* Begin EXTRACT *

Michael Bent
- Full name: Michael Ryan Bent
- Date of birth: 25 April 1986 (age 39)
- Place of birth: Hāwera, New Zealand
- Height: 186 cm (6 ft 1 in)
- Weight: 118 kg (260 lb; 18 st 8 lb)
- School: Hawera High School

Rugby union career
- Position(s): Prop
- Current team: Taranaki

Senior career
- Years: Team / Apps / (Points)
- 2009–: Taranaki / 48 / (0)
- 2011–2012: Hurricanes / 11 / (0)
- 2012–2021: Leinster / 164 / (40)
- Correct as of 16 July 2021

International career
- Years: Team / Apps / (Points)
- 2012–2022: Ireland / 5 / (0)
- 2013–2014: Emerging Ireland / 5 / (0)
- Correct as of 16 July 2021

= Michael Bent =

Ireland international rugby union player

Michael Bent (born 25 April 1986 in Hāwera, New Zealand) is a New Zealand born rugby union player who can play as a tight or loosehead prop. He played for Leinster in the Pro14 and represented Ireland at international level.

He has also represented Taranaki in the ITM Cup, and spent two seasons with the Hurricanes in Super Rugby. He made his debut for Ireland against South Africa in the 2012 autumn international series.

==Domestic career==

At the age of 23 Bent was selected for the Taranaki team as a versatile prop – playing both Tight and Loosehead positions.

* End EXTRACT *

→ **TASK OBJECTIVE**:
Reproduce everything in the Michael Bent profile from "Rugby union career" down to "Leinster / 164 / (40)", substituting "Chiefs" for "Hurricanes" each time it appears.

* Begin PROVIDED DATA *

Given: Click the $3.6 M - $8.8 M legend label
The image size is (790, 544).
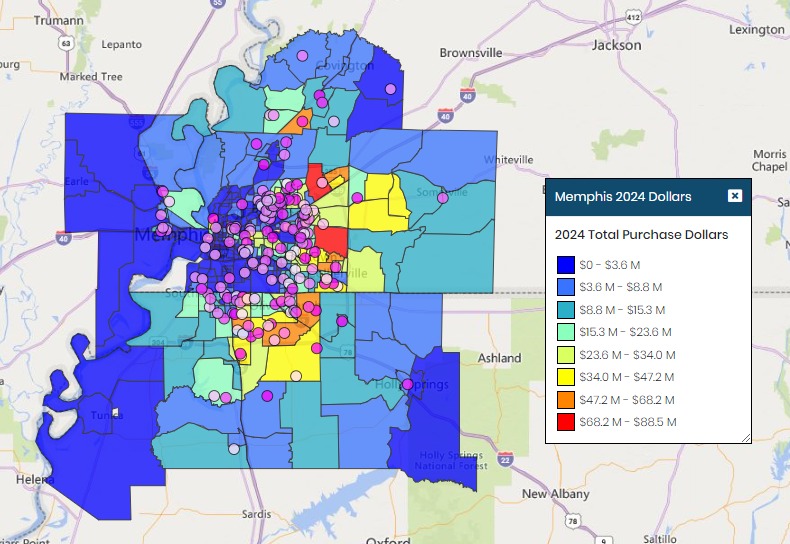Looking at the screenshot, I should pyautogui.click(x=621, y=287).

* End PROVIDED DATA *

→ **THE OUTPUT**:
Rugby union career
- Position(s): Prop
- Current team: Taranaki

Senior career
- Years: Team / Apps / (Points)
- 2009–: Taranaki / 48 / (0)
- 2011–2012: Chiefs / 11 / (0)
- 2012–2021: Leinster / 164 / (40)